La modificación afecta directamente a la disposición transitoria 34, una normativa que hasta ahora permitía aplicar coeficientes reductores más suaves a los trabajadores que accedían a la jubilación anticipada, incluso si superaban el importe máximo de pensión. Este régimen especial, vigente hasta 2026, permitía reducciones muy inferiores a las previstas con carácter general.

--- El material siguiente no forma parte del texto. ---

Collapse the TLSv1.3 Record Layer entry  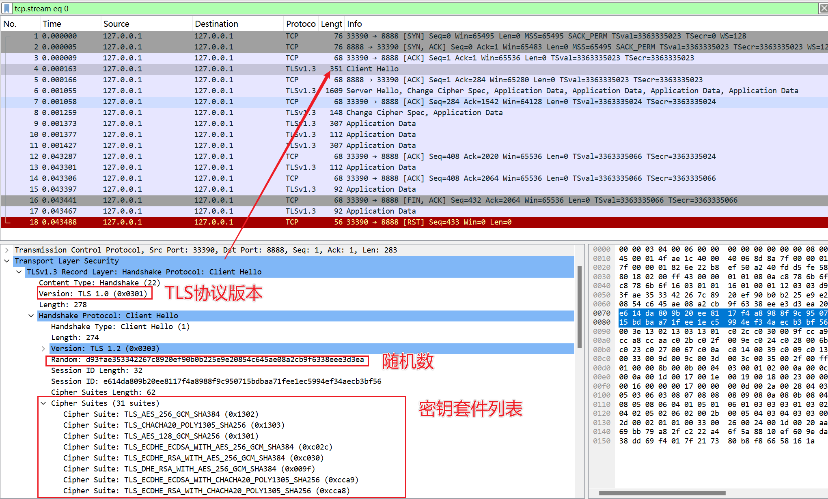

Por ejemplo, un trabajador que se retiraba a los 63 años podía ver su pensión reducida solo un 5,8%, en lugar del 13% habitual, llegando a cobrar más de 3.000 euros mensuales. Con la desaparición de esta disposición, a partir de 2026 se aplicará el coeficiente reductor general, lo que puede conllevar un recorte de aproximadamente el 21% y dejar la pensión alrededor de los 2.650 euros, casi 400 euros menos al mes.
“"Este ajuste busca alinear la pensión máxima con la normativa general y pone de manifiesto la importancia de planificar la jubilación con antelación, especialmente en el caso de quien esté valorando adelantar la salida del mercado laboral."
Sin embargo, no todas las personas que adelanten su retiro se verán afectadas. Quedan exentas aquellas con contratos extinguidos antes del 1 de enero de 2022, siempre que no hayan cotizado más de doce meses posteriormente, así como las que perdieron su empleo por un ERE o acuerdo colectivo aprobado antes de esa misma fecha.